** Estratto scelto **
_ _ _ _
La tragica escalation della repressione sta accelerando gli sforzi diplomatici del mondo libero e il segretario di Stato Hillary Clinton ha rotto gli indugi lanciando la coalizione degli «amici della Siria democratica». La comunità  internazionale ha il dovere di fermare il bagno di sangue e «quello che è accaduto alle Nazioni Unite è una farsa» ha detto da Sofia il capo della diplomazia americana. Hillary è ancora furioso per il no di Russia e Cina alla risoluzione Onu che avrebbe aperto la strada al piano preparato dalla Lega araba: e che prevedeva il passaggio del potere da Assad al suo vicepresidente e la formazione di un governo di unità  nazionale. Pechino e Mosca temono che la caduta di Damasco sia l’ultimo tassello dell’«americanizzazione» del Medio Oriente portata dal vento della Primavera Araba: e temono naturalmente che quel vento possa soffiare presto anche sulle loro ex piazze rosse. Ma la Clinton non si arrende. «Di fronte alla neutralità  del Consiglio di Sicurezza doppia raddoppiare gli sforzi al di fuori delle Nazioni Unite con i nostri alleati e partner che sostengono il diritto del popolo siriano a un futuro migliore».
Ma come funzionerebbe la coalizione degli amici? Il «disgustoso» voto al Consiglio di Sicurezza – il copyright è dell’ambasciatore Usa all’Onu Susan Rice – ha ridato baldanza al regime all’indomani della strage che ha Homs ha fatto più di 200 morti.
Un giornale di Damasco ha salutato la decisione del Palazzo di Vetro confermando che il governo va avanti nella sua politica di rimettere ordine nel paese: un modo ipocrito per dire che i massacri andranno avanti. La Clinton l’ha detto al collega russo Sergey Lavorov: «Bloccare questa risoluzione vuol dire assumersi la responsabilità  di questi orrori». Ma il piano B avanzato dagli americani è ancora ambiguo.
_ _ _ _
** Dati da analizzare **
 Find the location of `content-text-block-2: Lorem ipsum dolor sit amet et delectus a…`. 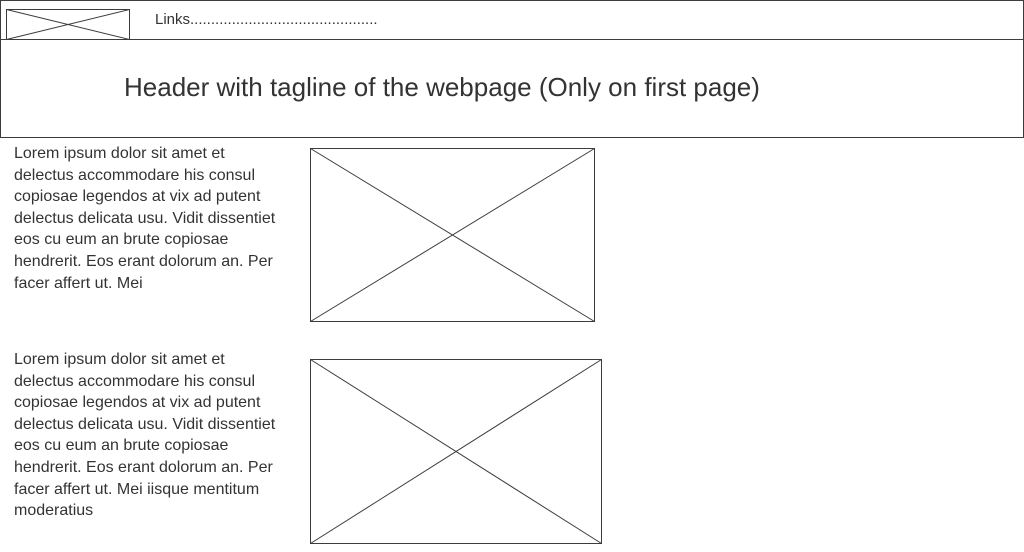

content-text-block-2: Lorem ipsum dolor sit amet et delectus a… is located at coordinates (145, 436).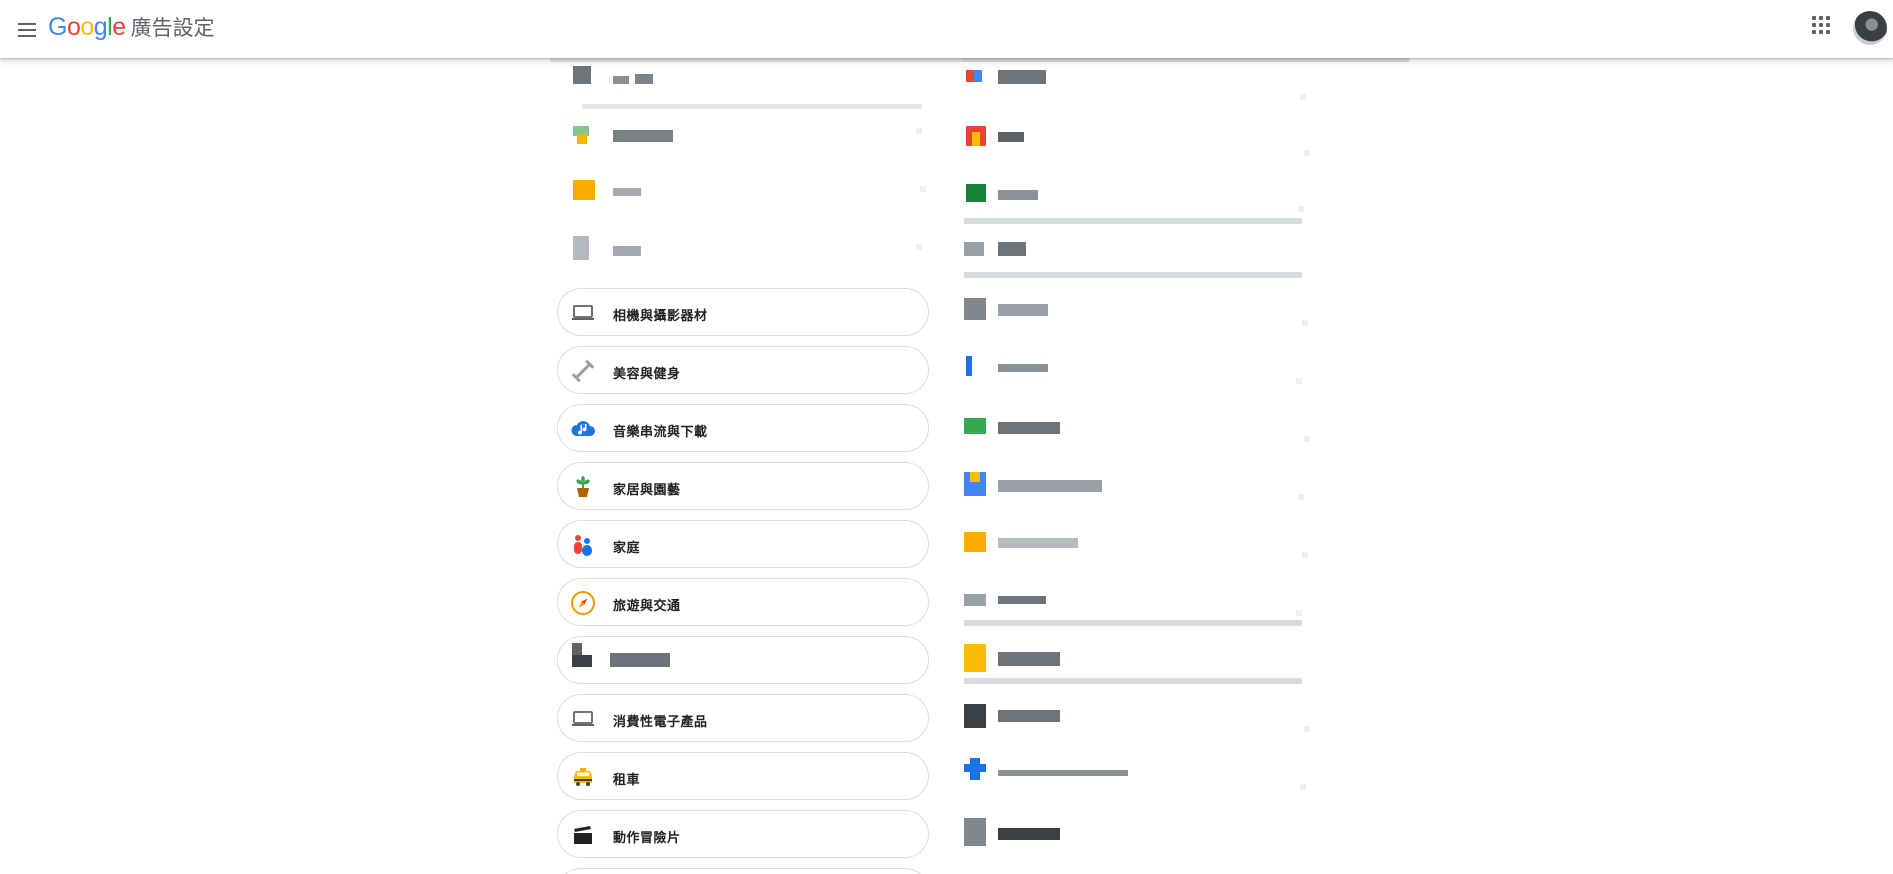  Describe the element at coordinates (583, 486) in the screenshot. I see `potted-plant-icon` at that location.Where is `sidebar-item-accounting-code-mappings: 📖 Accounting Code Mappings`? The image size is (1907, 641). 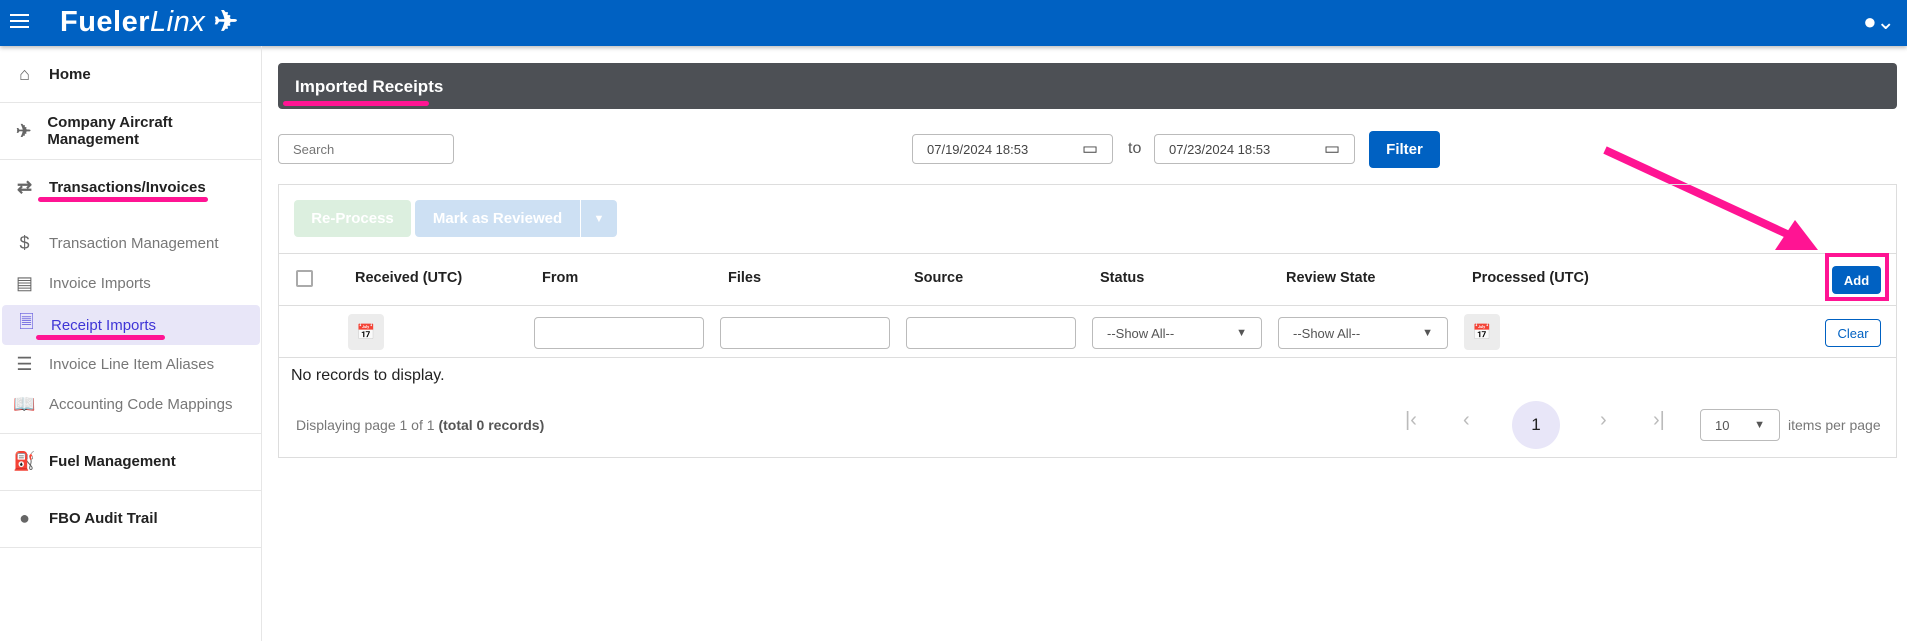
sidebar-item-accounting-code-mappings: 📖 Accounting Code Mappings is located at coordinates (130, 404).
_ _ _ _
** Istruzioni **
[1] Riscrivi in forma più concisa il paragrafo dell'estratto sulla Siria che comincia con «Un giornale di Damasco», conservandone i fatti principali.
[2] Scrivi la parte successiva dell'estratto sulla Siria, riprendendo subito dopo la sua ultima frase.
I record costituiscono un materiale a sé stante.

** Risposte numerate **
[1] Un quotidiano di Damasco ha accolto con favore la decisione del Palazzo di Vetro e ha confermato che il governo continuerà a rimettere ordine nel paese, un modo ipocrita per dire che i massacri proseguiranno. Clinton ha avvertito il collega russo che bloccare la risoluzione significa assumersi la responsabilità di quegli orrori. Il piano B proposto dagli americani resta però ambiguo.

[2]
Anche Radwan Ziadeh, uno dei leader dell’opposzione del Syrian National Council, invoca la creazione di una «coalizione internazionale» guidata da Francia, Usa e paesi arabi «il cui scopo sia quello di sostenere la rivoluzione attraverso aiuti politici ed economici». Il precedente più vicino è quello del Gruppo di Contatto che ha sostenuto l’opposizione libica. Ma lì c’era dietro una risoluzione dell’Onu e quel Gruppo era incaricato di gestire anche le operazioni militari della Nato autorizzate dalle Nazioni Unite. Hillary ieri ha fatto la voce grossa giurando che l’America «lavorerà  per denunciare gli stati che stanno ancora finanziando il regime e fornendo le armi che vengono usate contro i siriani senza difese, comprese donne e bambini». Il riferimento all’orso russo è evidente. Ma nessuno – e tantomeno il presidente Barack Obama che si prepara a una difficile rielezione – intravede per ora la possibilità  di un intervento internazionale: tanto più in un area che già  ribolle per le minacce dell’Iran e la tentazione di Israele di colpire preventivamente Teheran.
Un passo in avanti sarebbe appunto quello di sostenere il Libero Esercito di Siria formato dai fuoriusciti del regime. Ma con che tipo di aiuti? E nel nome di chi? Davvero senza le insegne dell’Onu la «coalizione di amici» sarebbe pronta a tanto?
Nell’attesa la Siria brucia. E in tutto il mondo – da Londra all’Australia passando per il Cairo – si scatenano le azioni di protesta con gli assalti alle ambasciate di Assad: finora l’unico sfogo tangibile di tante rabbia e indignazione.